Sarah, Racheli und Naomi wollten nicht in ihrem dunklen Zimmer schlafen, fingen an zu weinen und egal was wir sagten, wir konnten sie nicht wieder beruhigen. Schließlich legten wir die drei in das Ausklappsofa im Bunkerzimmer, wo wir das helle Licht angeschaltet gelassen hatten. Das freute die Mädchen und zusammengekuschelt im großen Bett schliefen sie bald ein.
David, die coolste Ehefrau von allen und ich waren etwas ruhiger, denn die Wahrscheinlichkeit, dass eine Rakete durch den Iron Dome kommt, ist gering, auch wenn genau das einige Tage vorher in Rechovot leider passiert war. Da es Shabbat war, konnten wir nicht online gehen und lesen was gerade passiert und so gingen wir am Freitagabend besorgt, aber nicht verängstigt schlafen.
So weit so ruhig
Am Schabbatmorgen ging ich wie immer in die Synagoge, nachdem die Nacht ohne Zwischenfälle verlief. Abgesehen von verschiedenen Sicherheitsansagen wurde der Raketenangriff kaum erwähnt, unser Rabbi rief lediglich dazu auf, ruhig zu bleiben.
Während des Schabbatmehls konnten wir als Familie über die Ereignisse sprechen und die große Frage der Kinder war „warum“. David ist schon groß genug, um zu wissen was Antisemitismus ist, aber wie erklärt man kleineren Kindern, warum uns die Araber ohne Grund hassen und versuchen, uns zu töten?
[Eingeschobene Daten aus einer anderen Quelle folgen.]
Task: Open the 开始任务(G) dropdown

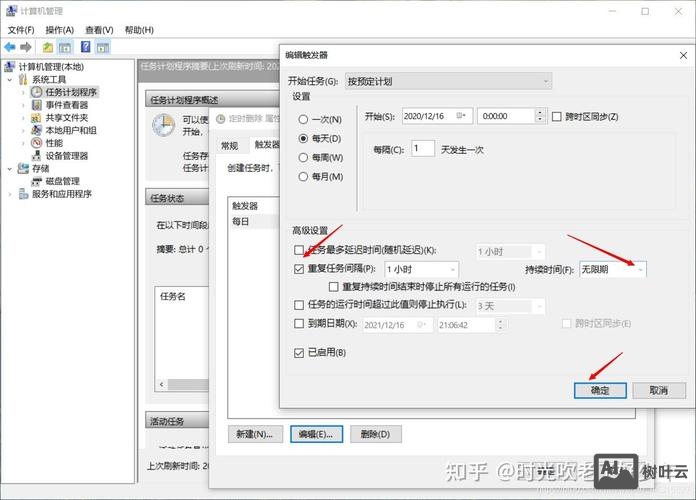Action: coord(449,80)
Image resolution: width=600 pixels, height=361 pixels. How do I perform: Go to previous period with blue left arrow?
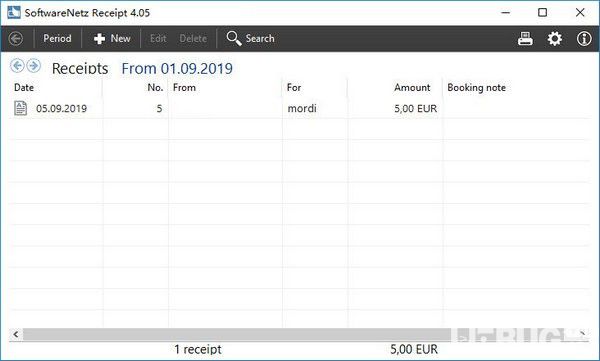(17, 66)
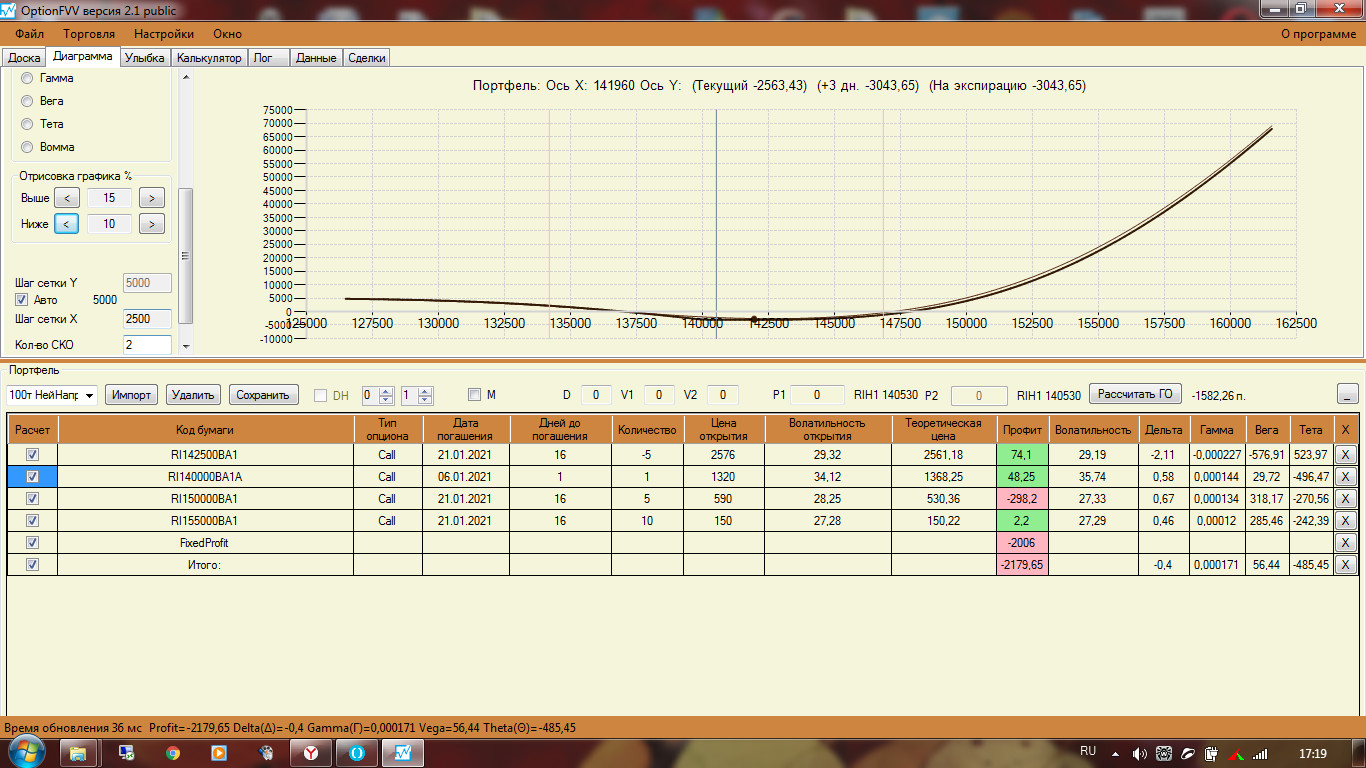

Ich konnte den Kindern jedoch an der aktuellen Lage verständlich machen, dass die Geschichten der Bibel keine „Geschichten“ sind, sondern wirkliche Ereignisse, die bis heute aktuell sind. So wie die Ägypter, die Perser, die Griechen die Juden verfolgten, so taten es auch die Deutschen bei unseren Großeltern und tuen es heute die Araber.